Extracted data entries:
---+---

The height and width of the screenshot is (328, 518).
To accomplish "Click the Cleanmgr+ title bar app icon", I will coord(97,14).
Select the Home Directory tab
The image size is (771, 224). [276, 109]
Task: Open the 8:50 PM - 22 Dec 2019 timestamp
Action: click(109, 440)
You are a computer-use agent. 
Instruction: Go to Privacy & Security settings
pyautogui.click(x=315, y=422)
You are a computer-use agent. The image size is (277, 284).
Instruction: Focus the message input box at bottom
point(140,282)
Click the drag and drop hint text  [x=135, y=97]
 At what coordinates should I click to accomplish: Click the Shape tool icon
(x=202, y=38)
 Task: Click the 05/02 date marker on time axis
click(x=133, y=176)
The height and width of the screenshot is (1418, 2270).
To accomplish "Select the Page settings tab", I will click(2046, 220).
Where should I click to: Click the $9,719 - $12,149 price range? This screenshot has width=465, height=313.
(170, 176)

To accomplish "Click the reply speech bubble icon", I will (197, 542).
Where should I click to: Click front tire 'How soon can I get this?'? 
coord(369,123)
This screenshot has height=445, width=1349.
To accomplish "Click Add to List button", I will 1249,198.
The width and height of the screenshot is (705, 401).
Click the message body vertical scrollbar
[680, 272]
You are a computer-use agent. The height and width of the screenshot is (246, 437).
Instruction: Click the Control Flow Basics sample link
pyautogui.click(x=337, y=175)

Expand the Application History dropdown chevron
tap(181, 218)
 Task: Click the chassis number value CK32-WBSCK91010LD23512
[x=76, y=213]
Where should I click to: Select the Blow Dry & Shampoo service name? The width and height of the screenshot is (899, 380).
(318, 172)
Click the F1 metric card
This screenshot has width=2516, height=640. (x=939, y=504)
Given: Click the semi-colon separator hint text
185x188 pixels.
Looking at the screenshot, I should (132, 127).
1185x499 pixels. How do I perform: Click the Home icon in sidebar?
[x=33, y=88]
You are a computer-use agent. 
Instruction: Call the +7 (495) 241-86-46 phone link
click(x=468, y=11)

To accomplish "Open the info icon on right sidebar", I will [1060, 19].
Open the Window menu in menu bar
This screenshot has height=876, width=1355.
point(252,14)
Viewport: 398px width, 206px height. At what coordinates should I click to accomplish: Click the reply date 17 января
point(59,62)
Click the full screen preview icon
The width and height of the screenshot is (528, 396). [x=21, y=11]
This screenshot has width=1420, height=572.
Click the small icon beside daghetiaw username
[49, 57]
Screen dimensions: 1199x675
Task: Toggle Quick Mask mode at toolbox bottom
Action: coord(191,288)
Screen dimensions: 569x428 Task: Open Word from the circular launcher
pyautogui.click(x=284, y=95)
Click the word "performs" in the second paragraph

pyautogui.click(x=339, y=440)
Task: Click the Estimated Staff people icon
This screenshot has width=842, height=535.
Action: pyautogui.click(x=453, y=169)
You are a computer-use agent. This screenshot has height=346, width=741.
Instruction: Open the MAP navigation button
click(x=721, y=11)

---+---

- Task requirements
Across the entries above, find the lines with the string "hint" and copy them.

- Your solution
Click the drag and drop hint text  [x=135, y=97]
Given: Click the semi-colon separator hint text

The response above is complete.